# **Translation**
Translation is the task of converting a sequence of text from one language to another. Translation systems are commonly used for translation between different language texts, but it can also be used for speech or some combination in between like text-to-speech or speech-to-text.

We shall fine-tune a pretrained language translation model, "opus-mt-en-fr" from "Helsinki-NLP" using TensorFlow on KDE4 dataset.

### **1. Install and Import Required Libraries**

In [None]:
!pip install datasets transformers[sentencepiece] evaluate sacrebleu

In [None]:
import tensorflow as tf
import numpy as np
import evaluate

from transformers import AutoTokenizer, TFAutoModelForSeq2SeqLM, DataCollatorForSeq2Seq, create_optimizer, pipeline
from datasets import load_dataset

### **2. Load Data**

In [None]:
raw_dataset = load_dataset('kde4', lang1='en', lang2='fr')

In [None]:
raw_dataset

DatasetDict({
    train: Dataset({
        features: ['id', 'translation'],
        num_rows: 210173
    })
})

### **3. Preprocess Data**

In [None]:
split_dataset = raw_dataset['train'].train_test_split(train_size=11000, test_size=1000, seed=44)
test_dataset = split_dataset.pop('test')

split_dataset = split_dataset['train'].train_test_split(train_size=10000, test_size=1000, seed=44)
split_dataset['validation'] = split_dataset.pop('test')
split_dataset['test'] = test_dataset

In [None]:
split_dataset

DatasetDict({
    train: Dataset({
        features: ['id', 'translation'],
        num_rows: 10000
    })
    validation: Dataset({
        features: ['id', 'translation'],
        num_rows: 1000
    })
    test: Dataset({
        features: ['id', 'translation'],
        num_rows: 1000
    })
})

In [None]:
model_checkpoint = 'Helsinki-NLP/opus-mt-en-fr'
tokenizer = AutoTokenizer.from_pretrained(model_checkpoint, return_tensors='pt')

# Helsinki-NLP/opus-mt-en-fr checkpoint only has PyTorch weights
# Library will automatically download and convert PyTorch weights on specifying from_pt=True
model = TFAutoModelForSeq2SeqLM.from_pretrained(model_checkpoint, from_pt=True)

In [None]:
max_length = 128

def preprocess_function(examples):
  inputs = [ex['en'] for ex in examples['translation']]
  targets = [ex['fr'] for ex in examples['translation']]

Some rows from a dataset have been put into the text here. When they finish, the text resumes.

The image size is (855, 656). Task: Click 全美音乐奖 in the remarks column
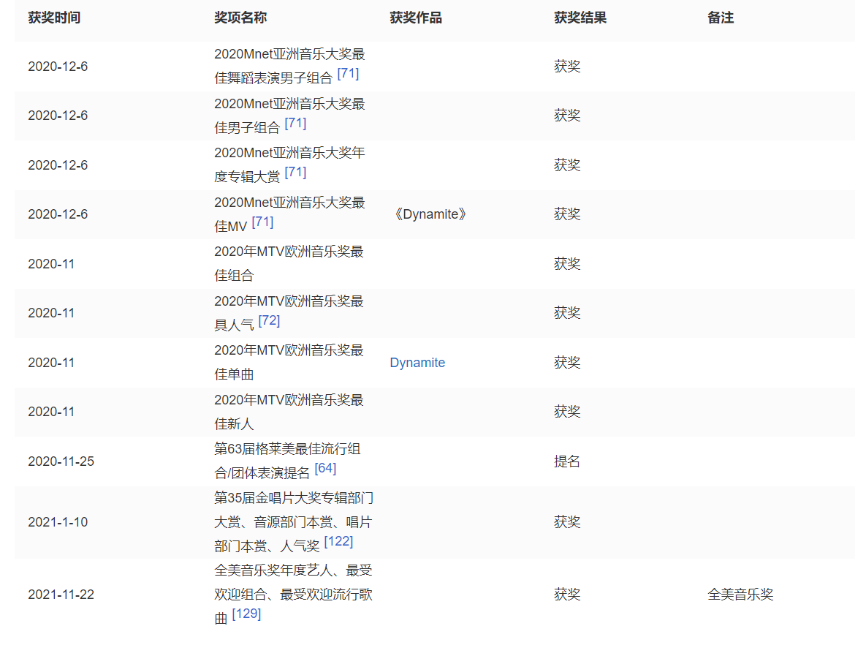click(x=740, y=595)
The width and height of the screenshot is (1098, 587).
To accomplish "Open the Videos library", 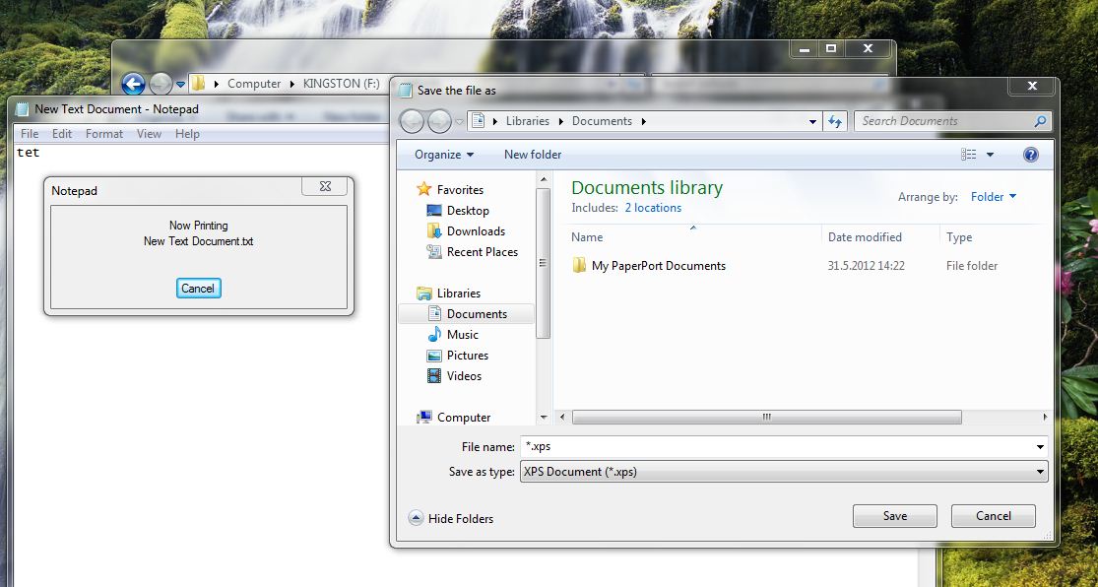I will point(464,376).
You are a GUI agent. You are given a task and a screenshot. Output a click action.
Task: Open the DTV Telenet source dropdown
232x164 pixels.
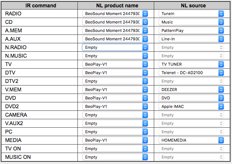pos(192,73)
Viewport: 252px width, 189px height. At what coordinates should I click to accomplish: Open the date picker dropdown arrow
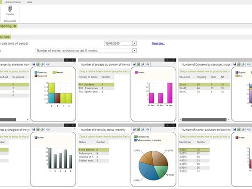click(x=134, y=43)
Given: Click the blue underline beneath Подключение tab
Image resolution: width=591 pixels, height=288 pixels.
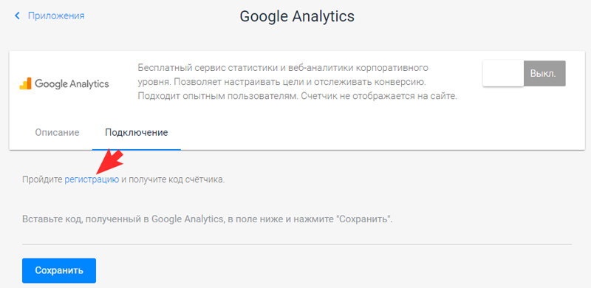Looking at the screenshot, I should 137,149.
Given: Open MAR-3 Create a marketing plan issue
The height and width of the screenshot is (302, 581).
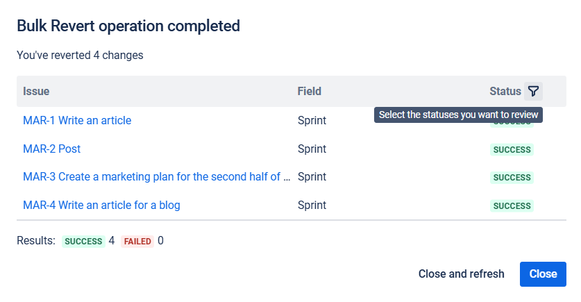Looking at the screenshot, I should (157, 177).
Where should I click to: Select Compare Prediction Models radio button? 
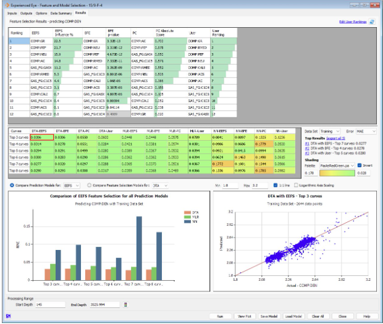pyautogui.click(x=12, y=185)
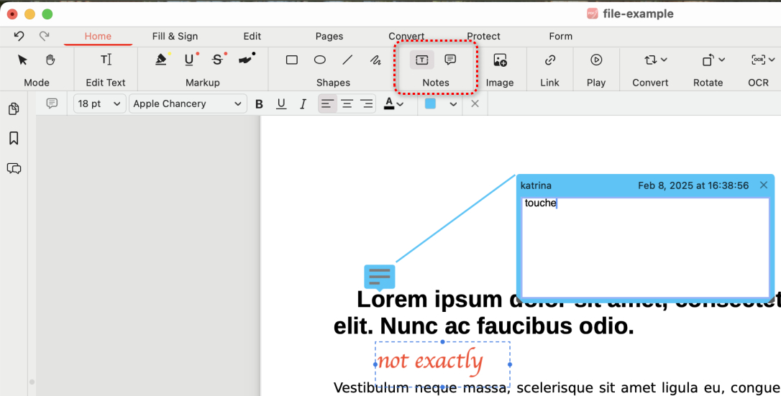Select the sticky note comment tool

[450, 60]
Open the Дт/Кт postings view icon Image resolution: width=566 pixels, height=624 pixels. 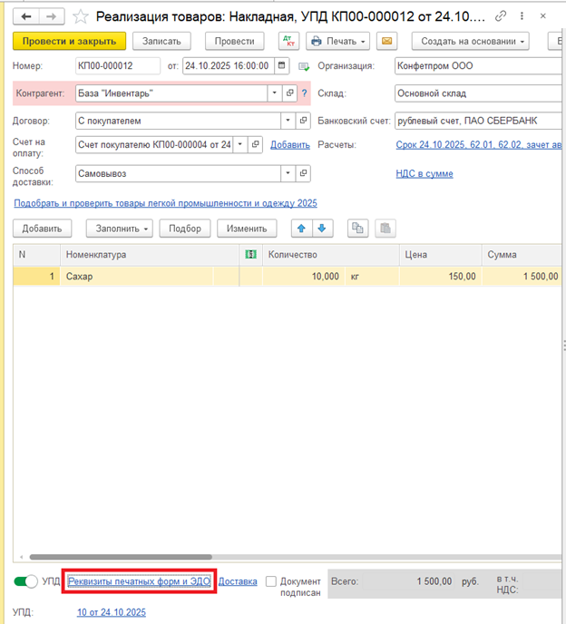point(288,41)
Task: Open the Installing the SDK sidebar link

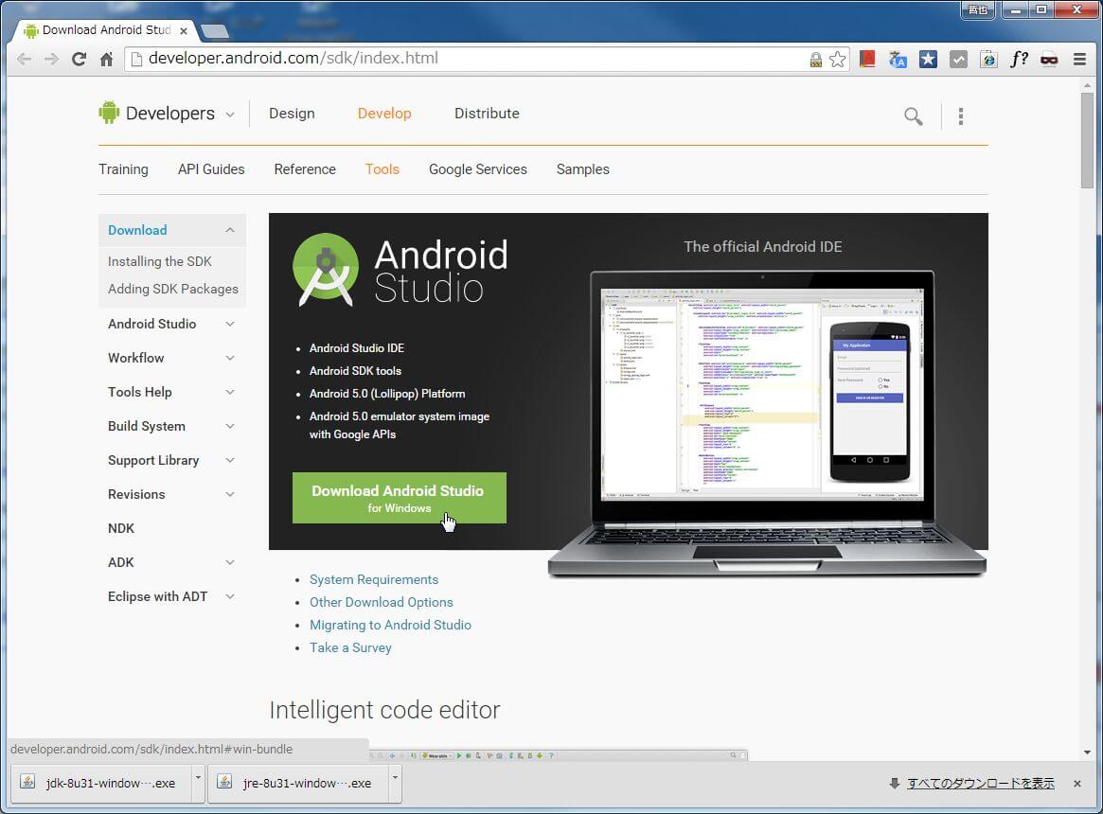Action: [160, 261]
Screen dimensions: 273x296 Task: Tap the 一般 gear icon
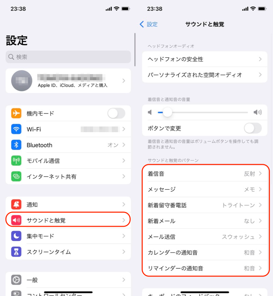pos(16,280)
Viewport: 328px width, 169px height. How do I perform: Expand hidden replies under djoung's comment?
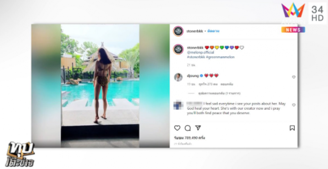tap(219, 93)
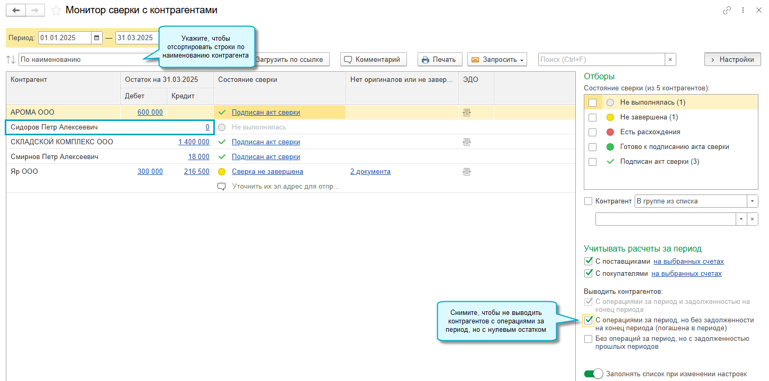Click the copy link chain icon
The image size is (769, 381).
point(727,10)
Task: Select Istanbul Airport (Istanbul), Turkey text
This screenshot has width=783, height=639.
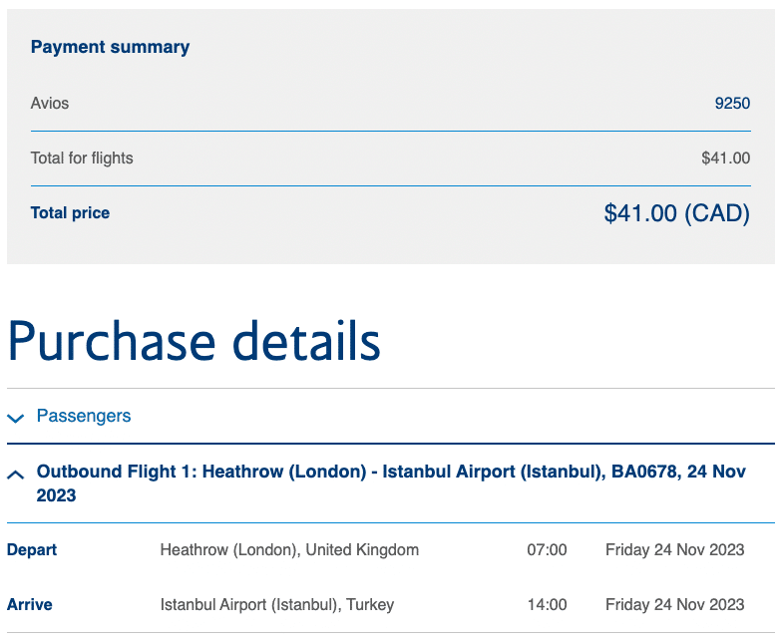Action: point(277,604)
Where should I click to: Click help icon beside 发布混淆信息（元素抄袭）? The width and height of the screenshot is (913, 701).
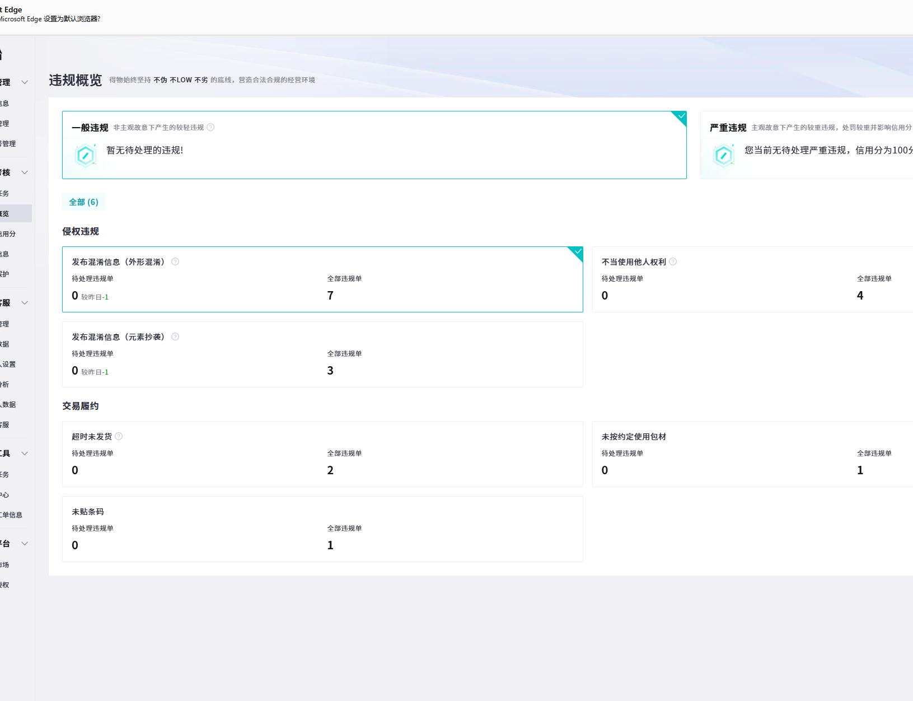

  result = tokenizer(inputs, text_target=targets, max_length=max_length, truncation=True)
  return result

In [None]:
tokenized_dataset = split_dataset.map(preprocess_function, batched=True, remove_columns=split_dataset['train'].column_names)

In [None]:
tokenized_dataset

DatasetDict({
    train: Dataset({
        features: ['input_ids', 'attention_mask', 'labels'],
        num_rows: 10000
    })
    validation: Dataset({
        features: ['input_ids', 'attention_mask', 'labels'],
        num_rows: 1000
    })
    test: Dataset({
        features: ['input_ids', 'attention_mask', 'labels'],
        num_rows: 1000
    })
})

In [None]:
data_collator = DataCollatorForSeq2Seq(tokenizer=tokenizer, model=model, return_tensors='tf')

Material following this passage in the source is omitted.